本書を読んで、病院経営もある程度体系立てて考えていかないといけないんだなと思った次第です。
思考の枠組みがあった方が考えやすいということです。
例えば、”6つの医療の質”として、安全性、有効性、患者中心志向、適時性、効率性、公平性が挙げられていたり、
有名なPDCAとか、QC(Quality Control)、TQC、TQMといった経営の教科書に出てきそうな話が出てきます。
いまさらですが、本書を読んで気づいたことがあります。
病院経営で儲けを増やす手段として、”加算”項目がかなり大きいということです。
通常の心電図や心エコー、レントゲンなどの検査、手術や薬の値段、これらはどこの病院に行っても同じです。病院が個々に値段を決めることはできません。
日本の医療のほとんどが保険診療です。値段は
中央社会保険医療協議会 - Wikipediaで決められています。
加算項目は「保険診療で医療行為の値段がすべて決められてしまっているなか、病院はどうやって儲けを増やすのか?」という疑問に答えてくれます。
診療報酬の構造は初・再診料や入院料といった
基本診療料と検査や治療などそれぞれの医療行為に対する
特掲診療料という2つに大別されています。
そして、基本診療料には、加算項目があります。例えば
入院基本料等加算です。
大きな病院ほどこの加算項目をとりやすく、それを利用して儲けを増やそうとします。
例えば、救急医療管理加算(800点/日)というのがあるから、病院は救急をやることに積極的になります。
医療安全対策加算(85点/初日、35点/初日)とか褥創患者管理加算(20点)というのがあるから、病院内には医療安全対策チームとか、褥創対策チームが結成されます。

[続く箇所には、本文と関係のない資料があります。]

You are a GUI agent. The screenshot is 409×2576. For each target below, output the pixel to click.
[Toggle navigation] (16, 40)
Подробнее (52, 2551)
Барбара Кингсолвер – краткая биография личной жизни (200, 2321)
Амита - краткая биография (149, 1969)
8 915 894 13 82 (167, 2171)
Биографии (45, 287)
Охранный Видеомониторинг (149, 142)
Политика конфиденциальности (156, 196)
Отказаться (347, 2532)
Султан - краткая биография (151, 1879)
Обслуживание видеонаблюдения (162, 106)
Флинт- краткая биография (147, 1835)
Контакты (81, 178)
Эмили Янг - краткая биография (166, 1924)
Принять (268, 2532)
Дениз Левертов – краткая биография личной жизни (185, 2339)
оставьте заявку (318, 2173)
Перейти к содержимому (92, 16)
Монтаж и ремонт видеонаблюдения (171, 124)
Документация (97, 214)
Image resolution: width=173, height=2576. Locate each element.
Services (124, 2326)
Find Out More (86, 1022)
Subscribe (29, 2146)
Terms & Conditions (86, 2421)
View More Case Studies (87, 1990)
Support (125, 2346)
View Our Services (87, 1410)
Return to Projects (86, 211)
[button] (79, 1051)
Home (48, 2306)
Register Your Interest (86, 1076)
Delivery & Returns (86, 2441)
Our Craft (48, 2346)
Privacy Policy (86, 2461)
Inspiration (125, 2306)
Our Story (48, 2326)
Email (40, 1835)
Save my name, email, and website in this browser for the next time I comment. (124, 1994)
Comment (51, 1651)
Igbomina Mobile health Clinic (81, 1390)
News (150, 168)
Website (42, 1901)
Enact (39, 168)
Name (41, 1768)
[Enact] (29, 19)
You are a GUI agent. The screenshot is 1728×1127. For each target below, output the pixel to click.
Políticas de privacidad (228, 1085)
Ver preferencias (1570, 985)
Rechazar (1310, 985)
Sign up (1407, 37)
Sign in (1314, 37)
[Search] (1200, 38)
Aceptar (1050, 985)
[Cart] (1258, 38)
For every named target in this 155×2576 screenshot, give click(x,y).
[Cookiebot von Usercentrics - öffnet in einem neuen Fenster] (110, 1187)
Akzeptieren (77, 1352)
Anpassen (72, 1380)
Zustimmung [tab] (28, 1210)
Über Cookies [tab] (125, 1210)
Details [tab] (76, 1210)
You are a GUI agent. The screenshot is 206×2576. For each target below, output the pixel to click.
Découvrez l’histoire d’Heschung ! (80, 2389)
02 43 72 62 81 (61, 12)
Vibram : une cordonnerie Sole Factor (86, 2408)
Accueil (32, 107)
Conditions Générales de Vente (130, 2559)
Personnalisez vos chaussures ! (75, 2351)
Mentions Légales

これらの加算はその時々の医療政策と密接に関係しています。医療費削減のために後発医薬品の使用が叫ばれてしばらくたちますが、後発医薬品使用体制加算(30点)というのを作って病院に後発医薬品の使用を促したりしています。
これらは金銭的なインセンティブをつけて、病院にあるべき機能を持たせようとする厚労省の政策でもあります。
これ自体は悪い制度ではないのですが、中には加算はとっているけど、実態がないというようなこともあったりします。
病院の中で生活していると、ある日突然なんらかの委員会が発足してることに気づいたりします。そして、その委員会の中に自分の名前が入っていてびっくりしたり。
その影にはこういった診療報酬加算の影響があることは間違いないということです。